[What is needed]: When the line with "Given: Open the Snapshots menu item" appears below, start repeating lines exactly, and keep going through the line with "Given: Open the drawing tools pencil icon"; add nothing outside that span.

[Data records]:
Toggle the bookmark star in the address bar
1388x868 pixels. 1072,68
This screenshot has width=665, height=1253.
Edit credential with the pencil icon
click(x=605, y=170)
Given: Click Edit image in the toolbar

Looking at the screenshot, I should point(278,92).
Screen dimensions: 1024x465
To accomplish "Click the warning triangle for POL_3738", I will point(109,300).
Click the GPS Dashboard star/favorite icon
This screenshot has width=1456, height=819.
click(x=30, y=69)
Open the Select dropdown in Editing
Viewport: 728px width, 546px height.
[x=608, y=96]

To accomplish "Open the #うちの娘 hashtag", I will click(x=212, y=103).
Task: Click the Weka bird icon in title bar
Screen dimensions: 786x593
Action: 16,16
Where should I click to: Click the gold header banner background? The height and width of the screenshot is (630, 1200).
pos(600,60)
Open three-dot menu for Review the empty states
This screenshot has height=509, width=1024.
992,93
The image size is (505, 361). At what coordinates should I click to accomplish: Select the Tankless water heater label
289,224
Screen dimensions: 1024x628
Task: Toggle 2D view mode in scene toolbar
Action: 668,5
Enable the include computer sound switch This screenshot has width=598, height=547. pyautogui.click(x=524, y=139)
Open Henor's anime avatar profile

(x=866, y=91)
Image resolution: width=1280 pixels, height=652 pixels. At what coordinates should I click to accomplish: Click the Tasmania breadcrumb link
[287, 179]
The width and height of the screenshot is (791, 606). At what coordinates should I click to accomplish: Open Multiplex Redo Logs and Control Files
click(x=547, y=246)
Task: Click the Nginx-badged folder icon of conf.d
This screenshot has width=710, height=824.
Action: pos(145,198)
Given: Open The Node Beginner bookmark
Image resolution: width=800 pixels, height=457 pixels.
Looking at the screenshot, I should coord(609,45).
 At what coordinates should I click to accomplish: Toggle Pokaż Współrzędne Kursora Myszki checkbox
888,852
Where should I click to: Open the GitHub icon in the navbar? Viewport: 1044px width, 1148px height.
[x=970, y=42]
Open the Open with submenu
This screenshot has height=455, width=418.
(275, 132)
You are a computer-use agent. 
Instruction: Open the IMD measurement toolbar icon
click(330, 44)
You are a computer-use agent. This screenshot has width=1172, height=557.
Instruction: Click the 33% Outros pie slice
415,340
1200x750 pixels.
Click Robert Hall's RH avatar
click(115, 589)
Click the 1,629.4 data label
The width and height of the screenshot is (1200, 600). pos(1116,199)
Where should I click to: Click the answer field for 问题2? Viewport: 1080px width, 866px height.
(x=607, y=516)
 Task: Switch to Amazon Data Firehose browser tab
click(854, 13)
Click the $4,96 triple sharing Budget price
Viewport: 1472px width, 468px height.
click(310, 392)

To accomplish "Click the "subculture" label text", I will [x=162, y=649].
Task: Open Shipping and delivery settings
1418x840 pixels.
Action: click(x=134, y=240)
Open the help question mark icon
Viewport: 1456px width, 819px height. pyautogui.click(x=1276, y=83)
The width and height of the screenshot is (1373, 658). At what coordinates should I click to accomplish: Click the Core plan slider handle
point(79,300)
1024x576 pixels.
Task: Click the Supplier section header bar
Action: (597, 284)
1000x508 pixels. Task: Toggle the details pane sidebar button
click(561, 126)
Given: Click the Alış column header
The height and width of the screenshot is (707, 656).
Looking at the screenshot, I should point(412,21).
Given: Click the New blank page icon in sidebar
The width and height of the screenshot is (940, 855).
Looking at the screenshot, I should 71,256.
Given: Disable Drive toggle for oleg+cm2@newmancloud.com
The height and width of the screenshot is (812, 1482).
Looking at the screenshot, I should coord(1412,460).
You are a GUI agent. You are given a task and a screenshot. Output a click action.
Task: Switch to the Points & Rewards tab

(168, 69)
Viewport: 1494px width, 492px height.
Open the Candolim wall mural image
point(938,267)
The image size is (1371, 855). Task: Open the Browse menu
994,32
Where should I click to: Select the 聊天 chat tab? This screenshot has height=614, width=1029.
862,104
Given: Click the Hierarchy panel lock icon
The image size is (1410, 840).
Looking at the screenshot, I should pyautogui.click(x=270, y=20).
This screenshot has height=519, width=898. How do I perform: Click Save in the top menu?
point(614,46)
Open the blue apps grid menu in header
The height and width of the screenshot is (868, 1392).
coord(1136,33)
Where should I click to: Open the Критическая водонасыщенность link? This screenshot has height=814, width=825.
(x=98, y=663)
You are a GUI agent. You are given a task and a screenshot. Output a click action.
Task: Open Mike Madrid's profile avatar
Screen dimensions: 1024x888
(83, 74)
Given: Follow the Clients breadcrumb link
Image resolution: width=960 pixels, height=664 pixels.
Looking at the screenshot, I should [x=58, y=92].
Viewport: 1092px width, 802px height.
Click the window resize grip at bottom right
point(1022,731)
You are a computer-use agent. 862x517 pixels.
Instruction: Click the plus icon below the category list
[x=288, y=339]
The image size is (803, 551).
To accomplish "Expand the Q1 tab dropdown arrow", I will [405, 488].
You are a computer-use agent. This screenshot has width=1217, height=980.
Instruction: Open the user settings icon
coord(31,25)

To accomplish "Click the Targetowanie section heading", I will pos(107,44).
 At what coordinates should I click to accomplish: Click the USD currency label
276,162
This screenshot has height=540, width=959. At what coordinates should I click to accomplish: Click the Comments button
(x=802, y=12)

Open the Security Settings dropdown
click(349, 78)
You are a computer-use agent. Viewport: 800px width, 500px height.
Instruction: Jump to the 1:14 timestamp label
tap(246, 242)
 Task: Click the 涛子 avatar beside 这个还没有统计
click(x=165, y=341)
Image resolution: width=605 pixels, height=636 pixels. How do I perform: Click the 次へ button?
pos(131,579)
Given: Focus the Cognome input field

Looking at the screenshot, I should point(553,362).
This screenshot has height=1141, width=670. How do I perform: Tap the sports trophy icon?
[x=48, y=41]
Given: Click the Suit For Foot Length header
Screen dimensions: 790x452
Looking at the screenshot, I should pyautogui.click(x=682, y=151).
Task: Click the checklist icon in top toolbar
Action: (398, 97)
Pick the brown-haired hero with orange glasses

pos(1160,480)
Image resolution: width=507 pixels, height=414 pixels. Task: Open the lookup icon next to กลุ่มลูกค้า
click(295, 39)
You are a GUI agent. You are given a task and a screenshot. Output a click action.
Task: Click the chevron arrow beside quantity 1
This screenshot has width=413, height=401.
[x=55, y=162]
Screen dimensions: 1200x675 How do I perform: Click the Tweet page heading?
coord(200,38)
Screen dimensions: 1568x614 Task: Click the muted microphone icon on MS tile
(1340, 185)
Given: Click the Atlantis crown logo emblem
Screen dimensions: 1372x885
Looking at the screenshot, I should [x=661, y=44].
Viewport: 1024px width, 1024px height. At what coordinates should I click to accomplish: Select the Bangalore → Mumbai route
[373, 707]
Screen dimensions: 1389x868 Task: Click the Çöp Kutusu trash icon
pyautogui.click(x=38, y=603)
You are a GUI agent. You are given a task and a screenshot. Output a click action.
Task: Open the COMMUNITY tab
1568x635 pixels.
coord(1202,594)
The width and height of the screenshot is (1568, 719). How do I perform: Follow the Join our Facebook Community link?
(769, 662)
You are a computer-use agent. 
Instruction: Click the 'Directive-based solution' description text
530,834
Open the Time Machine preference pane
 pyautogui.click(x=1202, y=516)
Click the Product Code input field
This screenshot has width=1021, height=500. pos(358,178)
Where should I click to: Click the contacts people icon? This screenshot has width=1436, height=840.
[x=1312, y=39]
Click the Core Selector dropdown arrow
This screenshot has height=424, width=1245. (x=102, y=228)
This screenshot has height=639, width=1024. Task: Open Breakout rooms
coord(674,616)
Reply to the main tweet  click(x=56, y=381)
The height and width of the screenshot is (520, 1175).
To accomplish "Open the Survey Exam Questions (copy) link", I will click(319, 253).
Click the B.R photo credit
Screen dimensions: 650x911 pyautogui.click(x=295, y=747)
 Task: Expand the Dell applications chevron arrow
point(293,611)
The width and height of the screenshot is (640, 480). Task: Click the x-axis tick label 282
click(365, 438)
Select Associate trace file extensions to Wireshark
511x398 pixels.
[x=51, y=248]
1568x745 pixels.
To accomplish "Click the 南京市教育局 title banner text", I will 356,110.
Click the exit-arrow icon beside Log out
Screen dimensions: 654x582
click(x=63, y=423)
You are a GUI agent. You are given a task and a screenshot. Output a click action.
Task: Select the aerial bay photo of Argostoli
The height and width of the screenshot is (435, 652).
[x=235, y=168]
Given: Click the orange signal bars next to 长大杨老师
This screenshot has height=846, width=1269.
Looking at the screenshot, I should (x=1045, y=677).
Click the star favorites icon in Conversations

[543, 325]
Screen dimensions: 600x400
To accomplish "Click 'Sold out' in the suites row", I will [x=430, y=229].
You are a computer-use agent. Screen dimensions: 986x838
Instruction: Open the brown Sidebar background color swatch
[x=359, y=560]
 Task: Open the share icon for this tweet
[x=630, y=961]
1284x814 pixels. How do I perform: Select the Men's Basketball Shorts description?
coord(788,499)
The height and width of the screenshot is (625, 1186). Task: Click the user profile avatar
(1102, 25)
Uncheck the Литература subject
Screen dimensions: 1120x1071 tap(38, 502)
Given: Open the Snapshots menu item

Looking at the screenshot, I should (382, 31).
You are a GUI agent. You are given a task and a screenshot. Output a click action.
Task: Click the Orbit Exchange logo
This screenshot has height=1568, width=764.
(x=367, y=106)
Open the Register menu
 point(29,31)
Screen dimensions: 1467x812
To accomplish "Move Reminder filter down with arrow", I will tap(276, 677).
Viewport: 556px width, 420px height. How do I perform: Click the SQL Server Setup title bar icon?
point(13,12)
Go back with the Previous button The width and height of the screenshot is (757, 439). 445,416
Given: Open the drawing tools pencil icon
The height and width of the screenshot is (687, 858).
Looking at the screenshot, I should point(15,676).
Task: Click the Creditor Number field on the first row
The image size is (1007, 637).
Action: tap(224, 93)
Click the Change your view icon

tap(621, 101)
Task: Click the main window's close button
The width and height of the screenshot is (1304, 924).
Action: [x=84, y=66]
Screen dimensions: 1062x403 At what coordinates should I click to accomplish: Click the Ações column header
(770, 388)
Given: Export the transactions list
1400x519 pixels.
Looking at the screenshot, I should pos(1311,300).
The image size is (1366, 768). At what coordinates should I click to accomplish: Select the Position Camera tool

[Written response]:
Given: Open the Snapshots menu item

Looking at the screenshot, I should (382, 31).
You are a GUI agent. You are given a task and a screenshot. Output a click action.
Task: Click the Orbit Exchange logo
This screenshot has height=1568, width=764.
(x=367, y=106)
Open the Register menu
 point(29,31)
Screen dimensions: 1467x812
To accomplish "Move Reminder filter down with arrow", I will tap(276, 677).
Viewport: 556px width, 420px height. How do I perform: Click the SQL Server Setup title bar icon?
point(13,12)
Go back with the Previous button The width and height of the screenshot is (757, 439). 445,416
Given: Open the drawing tools pencil icon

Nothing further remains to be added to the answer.